顔立ちは、よく見ればかわいい。だが、よく見なければかわいいと気づかれないほど、常に悪態をつき、生意気な態度を取り、たぶんに暴力的ではある。


「バルトフェルで避難民と一緒に乗り込んだからね。」

「でも」

「まあ、そこは有耶無耶にいこう。結果、運賃を払わないで乗ってるんだから。」


ドルクの説明は続く。

「いいか! 自分がなにものか、ということと。何をもってご領主さまのお役に立てるかを、簡潔に話すんだ。

おまえらが、血袋以外の存在価値があることを示せ。いいな。」


難民たちは、身体を引きずるようにして、長い列に並んだ。受付窓口そのものはいくつも設けていてくれているが、それでも夜中まではかかるだろう。


「よいか、おまえたち。」

ルーデウスは、二人の駆け出し某冒険者を安心させようと、引きつった笑いを浮かべた。

「おまえたちは、わたしの小姓と傍付きのメイドということにする。これなら、バラバラににならずに、一緒にいられるだろう。
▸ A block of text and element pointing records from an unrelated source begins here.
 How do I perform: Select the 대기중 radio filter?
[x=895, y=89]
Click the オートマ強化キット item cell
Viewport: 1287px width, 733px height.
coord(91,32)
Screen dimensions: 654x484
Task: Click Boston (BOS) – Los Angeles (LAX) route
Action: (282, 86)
おまえらがその…『血袋』にさせられる運命からは、逃れられるはずだ。」


ルウエンが答えた。

「ぼくとアデルは、現役の冒険者なんですよ。しかも、20年振りに、在学中に冒険者資格をとった超優等生なんです。いくらなんでも血液供給タンク以上の価値はありますよ。」


そ、そうか。

と、ルーデウスは安堵したように答えた。


「それより、閣下はよくよく考えておいてくださいね。閣下は血袋としての価値もないんですから。」


ルーデウスは、呆然とした。確かに自らが“貴族”であるルーデウスは、ほかの“貴族”の餌になることは出来ない。
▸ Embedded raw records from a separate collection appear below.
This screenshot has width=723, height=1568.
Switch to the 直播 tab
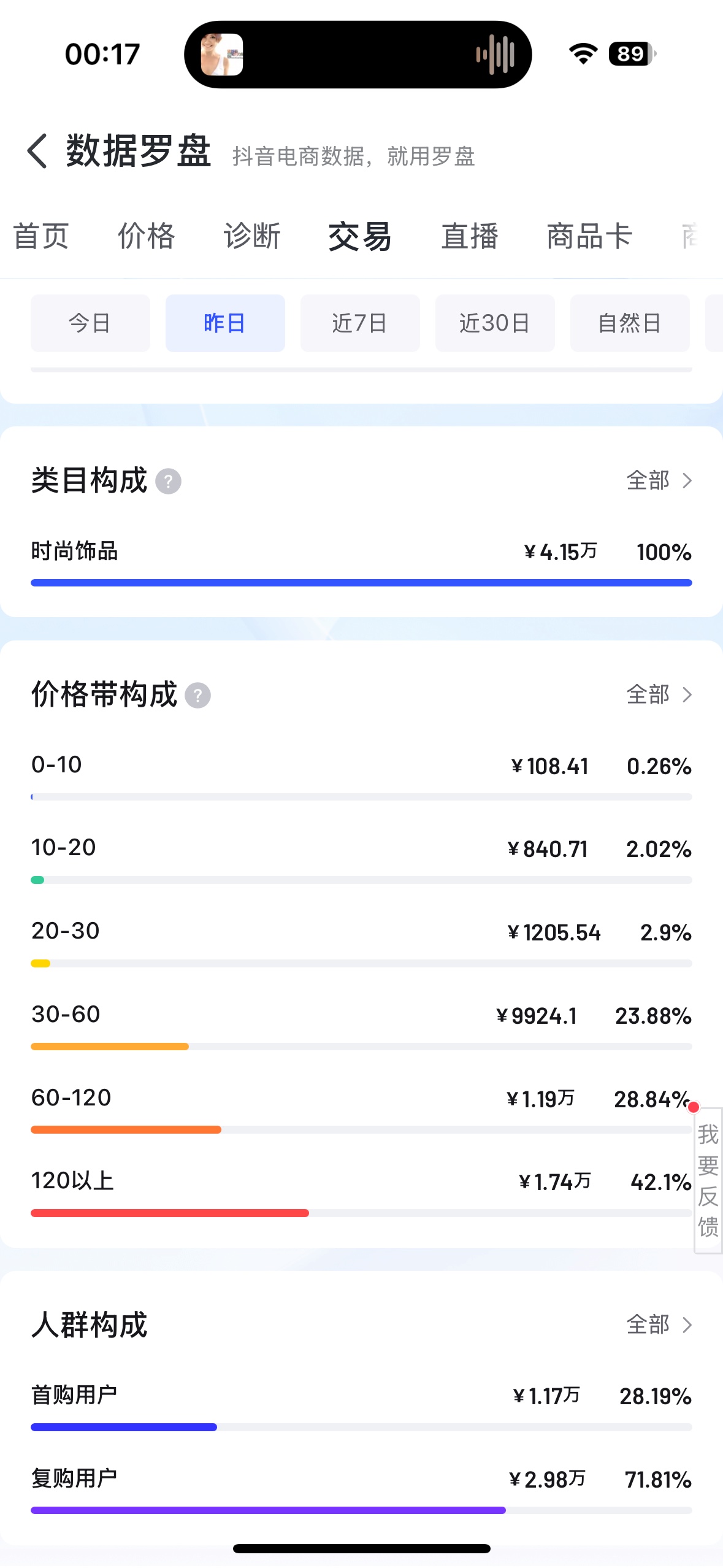[x=470, y=236]
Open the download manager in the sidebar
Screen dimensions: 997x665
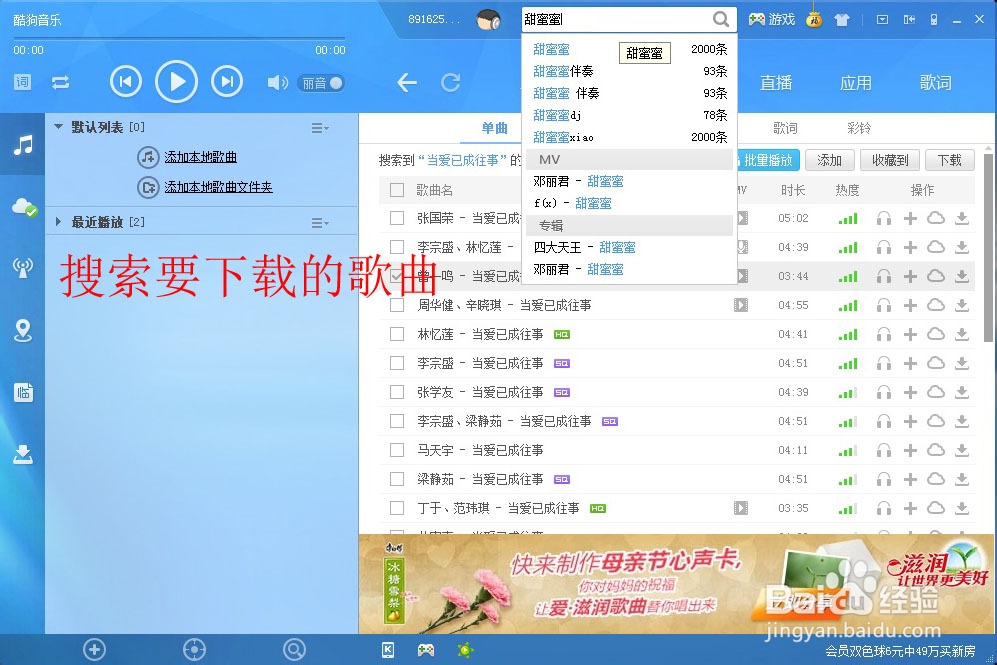(23, 453)
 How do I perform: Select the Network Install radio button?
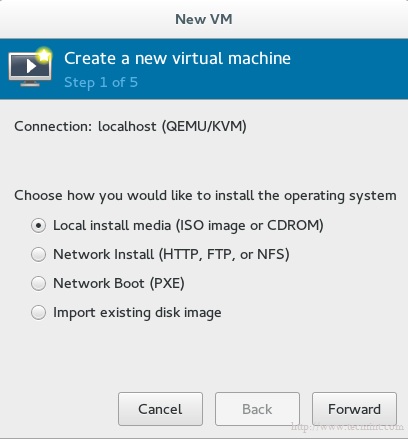38,255
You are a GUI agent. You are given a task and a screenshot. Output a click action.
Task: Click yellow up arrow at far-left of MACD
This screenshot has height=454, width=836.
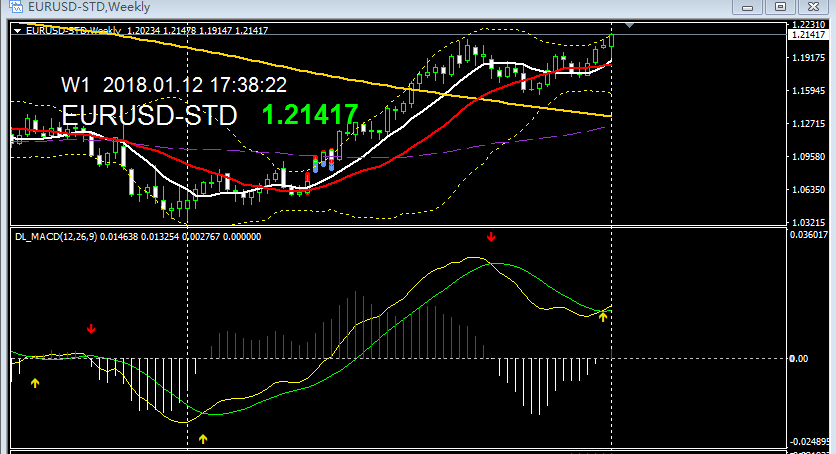click(x=35, y=382)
「大丈夫。ぼくたちのご主人ということに、しといてあげますから。

バラバラにされないですみますよ。」


三人の足元で、羽根を持ったトカゲが「グルルルル」と鳴いた。


「…こやつは、なんだかわたしたちのはなしかわかっているような気がするのお。」

「もちろん、わかってると思いますよ。」

ルウエンは、気軽に安請け合いした。

「ただ、この子の発声器官はあんまり、人間の言葉にはむいていないものでね。

ぼくたちが、この子の言葉を理解してあげるよりも、この子が人化をマスターするほうが早いと思います。」



「じ、じ、人化って」

ルーデウスは倒れそうになって、アデルに支えてもらった。

泣きそうである。

「それじゃまるで、古竜……」


「古竜ですよ。」

またまた気軽に、ルウエンは言った。